Ma torniamo al punto di partenza. Alla scuola. Anastasio lavora in una scuola privata per migranti e quindi non vive direttamente il problema, ma lo conosce bene: “Noi siamo fuori dal sistema dell’educazione nazionale – spiega – quindi ogni allievo può venire a scuola con gli abiti e i simboli che ritiene. Ma nelle altre scuole non è così. La differenza è che se io entro a scuola con un crocifisso al collo nessuno mi dirà niente. Con il velo, invece, non si può entrare”. C’è una differenza, quindi, tra i simboli cristiani e quelli musulmani? In realtà no: “La legge del 2004 sulla laicità nelle scuole vieta l’ostentazione di simboli religiosi e prevede addirittura la grandezza massima che deve avere il ciondolo di un crocifisso affinchè non si incorra nel divieto. Perché se il crocifisso è piccolo, tenerlo al collo non sarà considerato un’ostentazione, se è più grande di quanto stabilito dalla legge, allora non si può usare. In Italia ciò sarebbe incostituzionale”, spiega d’Arienzo. Il velo, invece, nei luoghi pubblici è vietato sempre, “anche per le suore – argomenta la professoressa – se svolgono un ruolo pubblico”. A scuola o altrove, ed è anche per questo che le influencer spiegano come indossarlo senza avere problemi: renderlo un turbante, ad esempio, è lecito. Lasciarlo cadere morbido come un normale Ḥijāb no.

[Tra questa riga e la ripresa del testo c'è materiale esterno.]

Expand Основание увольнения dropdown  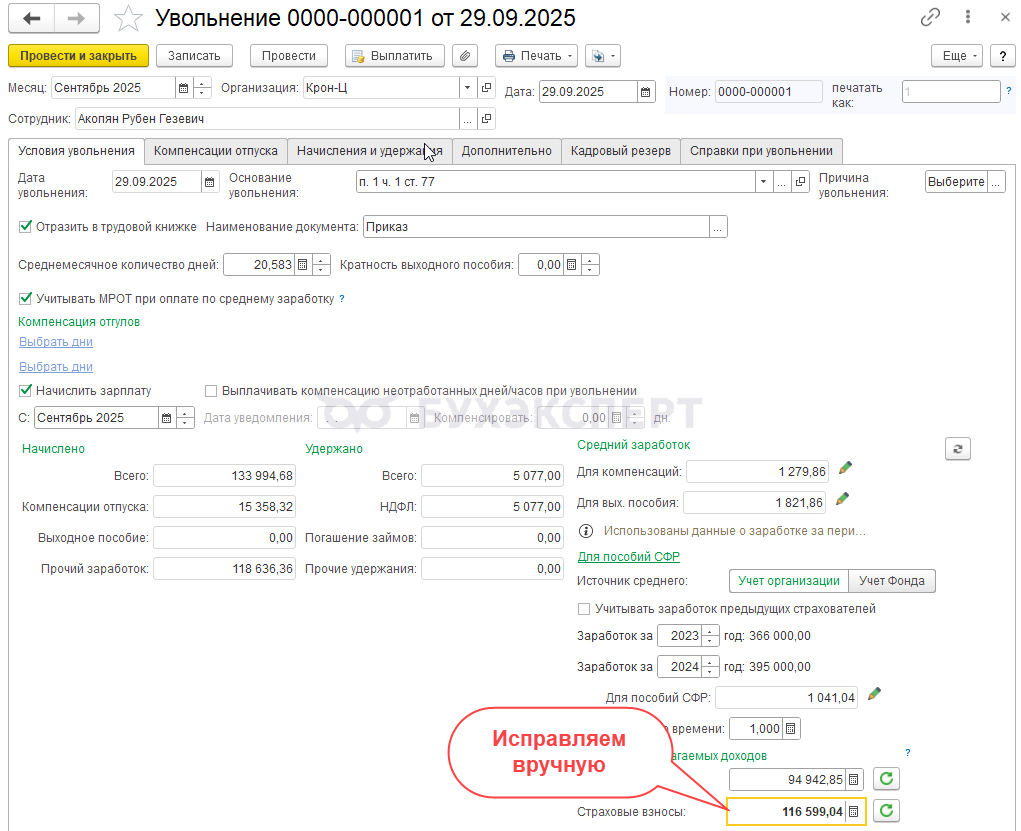pos(764,182)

All’interno delle classi il divieto di velo – e di altri simboli religiosi vistosi – riguarda le professoresse e le studentesse. “Ma sono finite davanti a un giudice – prosegue D’Arienzo – anche delle mamme che andavano velate a prendere i figli a scuola”. Il tutto, è il caso di ripeterlo, senza tenere in conto il fatto che per molte donne indossare il velo è una libera scelta. “Ed è per questo che – conclude D’Arienzo – mi piace utilizzare l’espressione “laicità impositiva”, in contrapposizione con la definizione di laicità positiva, data da Nicolas Sarkozy”.
Quanto la laicità inizi sempre più a essere vissuta come un’imposizione e non come una garanzia del vivere bene insieme è reso evidente dall’aumento di episodi di rivendicazione identitaria che vedono come protagonisti anche gli immigrati di ultima generazione. Indossare un’abaya a scuola – anche se, come a volte accade, è stata comprata in un’occidentalissima catena di grande distribuzione – non è solo, o non è sempre, una sfida alle regole. È anche un modo per dire “noi ci siamo, anche se considerati cittadini di serie B e ghettizzati nelle banlieue. Noi ci siamo, francesi come voi, ma con le nostre radici, le nostre usanze. La nostra identità”. Alla luce dei disordini degli scorsi giorni – dimostrazione evidente che la politica assimilazionista francese ha fallito – forse le istituzioni d’Oltralpe con questo ragionamento dovranno iniziare a fare i conti.